(Dataset entries)
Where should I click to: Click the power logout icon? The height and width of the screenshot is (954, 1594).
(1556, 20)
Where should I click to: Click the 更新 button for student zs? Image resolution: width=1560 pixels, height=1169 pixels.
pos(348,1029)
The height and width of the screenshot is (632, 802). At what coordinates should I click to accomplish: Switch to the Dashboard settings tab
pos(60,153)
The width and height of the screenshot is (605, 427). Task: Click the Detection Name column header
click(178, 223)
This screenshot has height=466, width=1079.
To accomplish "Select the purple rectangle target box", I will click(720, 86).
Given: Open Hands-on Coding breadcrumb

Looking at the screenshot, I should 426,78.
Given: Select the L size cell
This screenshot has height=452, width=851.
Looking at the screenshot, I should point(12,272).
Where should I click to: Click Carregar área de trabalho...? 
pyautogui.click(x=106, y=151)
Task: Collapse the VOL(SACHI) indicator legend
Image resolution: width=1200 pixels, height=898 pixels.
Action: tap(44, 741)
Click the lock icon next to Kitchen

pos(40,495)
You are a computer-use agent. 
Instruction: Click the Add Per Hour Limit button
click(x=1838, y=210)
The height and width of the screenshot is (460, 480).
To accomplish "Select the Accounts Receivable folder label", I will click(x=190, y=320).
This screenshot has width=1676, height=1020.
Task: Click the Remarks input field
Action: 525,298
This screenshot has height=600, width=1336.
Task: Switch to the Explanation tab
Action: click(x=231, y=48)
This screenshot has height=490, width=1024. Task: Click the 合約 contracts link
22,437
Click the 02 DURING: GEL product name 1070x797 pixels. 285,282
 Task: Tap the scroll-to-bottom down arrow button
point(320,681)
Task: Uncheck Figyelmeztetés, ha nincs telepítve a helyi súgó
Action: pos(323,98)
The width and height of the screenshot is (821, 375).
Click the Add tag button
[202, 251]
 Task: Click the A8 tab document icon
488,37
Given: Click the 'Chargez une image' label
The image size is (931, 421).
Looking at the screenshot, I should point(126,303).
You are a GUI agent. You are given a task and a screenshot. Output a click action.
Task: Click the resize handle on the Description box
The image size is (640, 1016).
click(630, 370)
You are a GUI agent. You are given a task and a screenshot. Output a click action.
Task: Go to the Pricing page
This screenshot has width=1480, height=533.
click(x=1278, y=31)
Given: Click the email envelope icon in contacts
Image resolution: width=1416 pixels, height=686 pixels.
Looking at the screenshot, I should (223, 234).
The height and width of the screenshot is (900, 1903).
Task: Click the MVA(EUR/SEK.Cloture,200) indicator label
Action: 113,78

## Problem details
Every line above from the line with "Given: Click the 'Chargez une image' label" to the line with "Task: Go to the Pricing page", both included, must be reproduced exactly, and no other line may appear.

## The answer
Given: Click the 'Chargez une image' label
The image size is (931, 421).
Looking at the screenshot, I should point(126,303).
You are a GUI agent. You are given a task and a screenshot. Output a click action.
Task: Click the resize handle on the Description box
The image size is (640, 1016).
click(630, 370)
You are a GUI agent. You are given a task and a screenshot. Output a click action.
Task: Go to the Pricing page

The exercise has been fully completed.